06/12/2009 05:12 am ET Updated May 25, 2011

Scritti Politti: May 12, 2009

With John and Elizabeth Edwards back in the news, Matt Yglesias espies Michael Tomasky ruminating on what can get you "banished from public life," and asks:

But I have a question...what about Newt Gingrich? It's true that Gingrich hasn't launched a presidential campaign, but cheating on his cancer-stricken wife he's done. Then he divorced her and married a second woman on whom he also cheated. And now he's on his third marriage. And he converted to Catholicism! And he's a defender of traditional marriage! And he's still a high-profile public figure.

Consider also the starkly contrasting treatment of Elliot Spitzer, forced into resignation and disgrace for seeing a prostitute, and David Vitter, sitting pretty in the United States Senate.

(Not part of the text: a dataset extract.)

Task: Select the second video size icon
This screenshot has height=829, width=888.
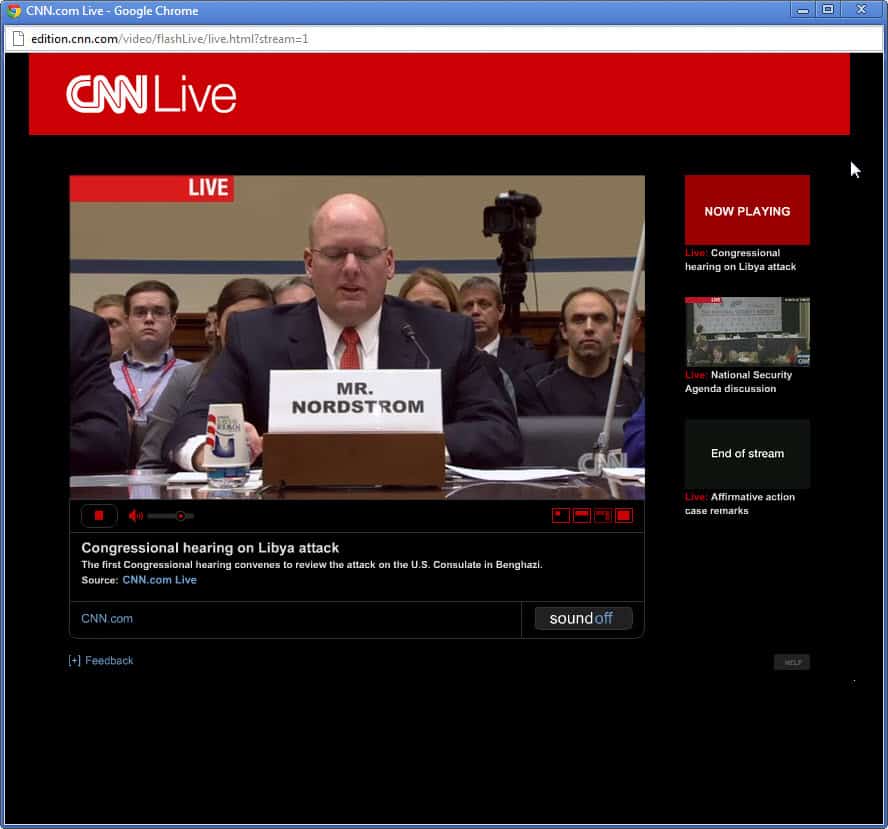Action: click(582, 515)
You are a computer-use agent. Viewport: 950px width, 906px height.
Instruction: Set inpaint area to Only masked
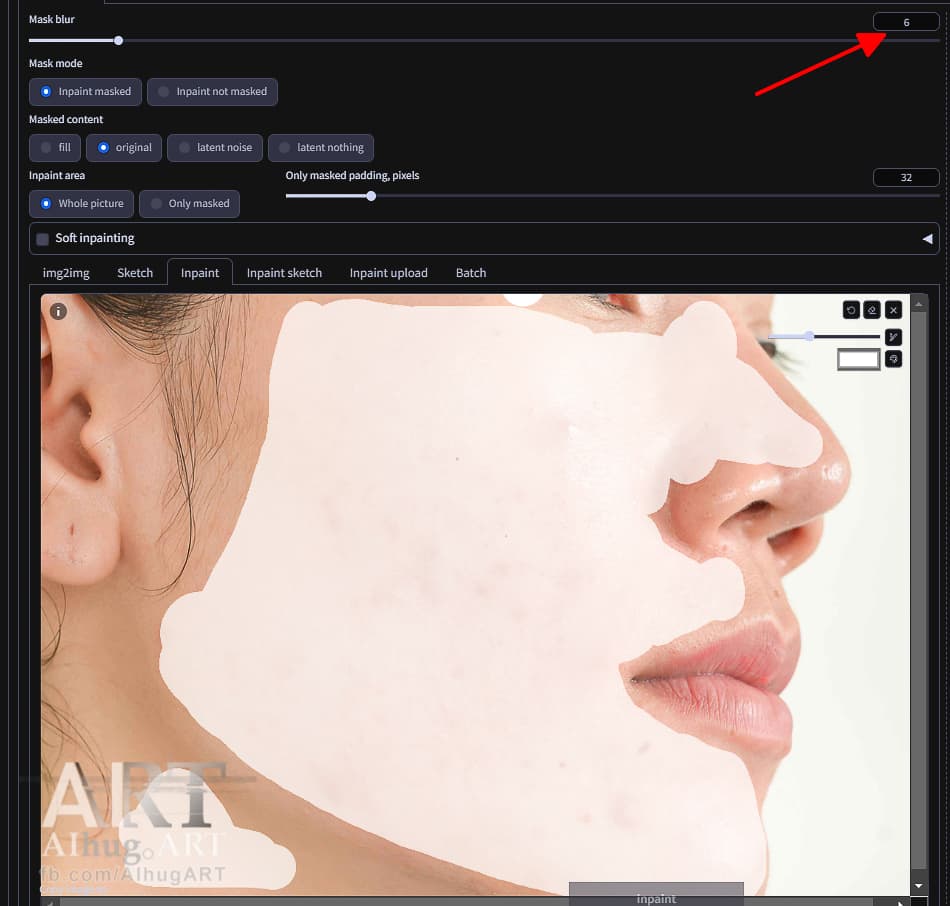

Worth a thought, for sure. But I recall that infidelity did not earn Bill Clinton a banishment from public life, either (in fact, in a particularly seamy twist, his indiscretion seems to have largely accrued to his wife's detriment). In the case of Spitzer, I wouldn't count him out of the running for a political comeback - and the continued presence of Vitter in political circles only serves to enhance Spitzer's chances.

In a direct Edwards to Gingrich comparison, I'd say that Edwards' main problem is that his Elizabethan love story is so enmeshed in his political story so as to be hard to put asunder. Meanwhile, Gingrich is a cad and a philanderer, but really, it's been so out in the open for such a long time that no one in their right mind would even consider following his example. To imagine that the sanctity of marriage or a great romantic love plays a role in shaping Gingrich's politics or worldview is just daffy.

Arson Is No Way To Make A Love Burn Brighter: How sad that a rumination on The Feminist Mystique could lead one to engage in an indulgent and vapid display of slut-shaming! But that's how Linda Hirshman's leading Double X out of the box. Her understanding of how Gawker bloggers get paid is dated, her revival of two-year-old blog beefs is dull, and what you need to understand is this: this is the act of a copycat, attempting to dis the original. Sad, stupid, shameful, and ultimately self-defeating. I'll let Spencer Ackerman carry the ball from here.

From One Who Knows: Also via Spencer Ackerman, I recommend this post from Thomas Ricks, who prints a letter of response from "an Army National Guard lieutenant colonel to Charles Krauthammer after Krauthammer's latest apologia for torture." An excerpt:

So you must wonder, by what authority is this letter writer speaking? Well, as a Lieutenant Colonel and Combat Arms Battalion Commander in the Army I am responsible for the welfare, training, good order, and discipline of my soldiers. I am responsible for everything they do or fail to do. I am also responsible to follow and issue only those orders that are legal, ethical and moral. Torture of another human being is illegal, unethical and immoral, and I would be duty bound to disobey any such order...just as PFC Lynndie England and SPC Charles Graner (and their many counterparts, senior officers and NCOs at Abu Ghraib) should have done...just as any of my soldiers should disobey should I give such an order. We all have the lessons of Nuremburg to rely upon anytime such questions come to mind; "I was just following orders" is never justification for committing crimes against other human beings.

Before deploying to Iraq last year, I explained these things to my troopers. It is difficult to explain to young (practically) kids, with little experience, and poor knowledge of the world...but if you are caring and committed, and repeat yourself often enough they learn and understand. I told them the most important thing they needed to take away from all their preparations was that while it would be terrible to lose one of them or have one of them seriously physically injured, it would be worse to have them come home physically well and mentally broken because they had somehow lost their humanity. Torture destroys our humanity, and any equivocation (feel free to exercise the Kantian absolutist vs utilitarian argument to your heart's content) on the matter is just bullshit.

I commend the Lieutenant Colonel for his eloquent explication of responsibility, a value the architects of the terror regime chose to shirk in its design, and which they continue to evade, even now.

Yoo Must Be Joking: Here's a great way for the in-decline Philadelphia Inquirer to spend whatever ducats they have left - hiring torture enthusiast John Yoo to write a regular column. Will stunt hires that trade on personal infamy be the business model that saves newspapers? I guess they've tried everything else.

Droppin' Baums: Last week Dan Baum began tweeting out the saga of his getting fired from The New Yorker, in relentless 140-character bursts. Now Orchid Thief author Susan Orlean is totally snarking him out.

Mega Shark Versus Giant Octopus: You read that correctly. Starring Lorenzo Lamas and Deborah Gibson. Yeah, YOU'RE WELCOME.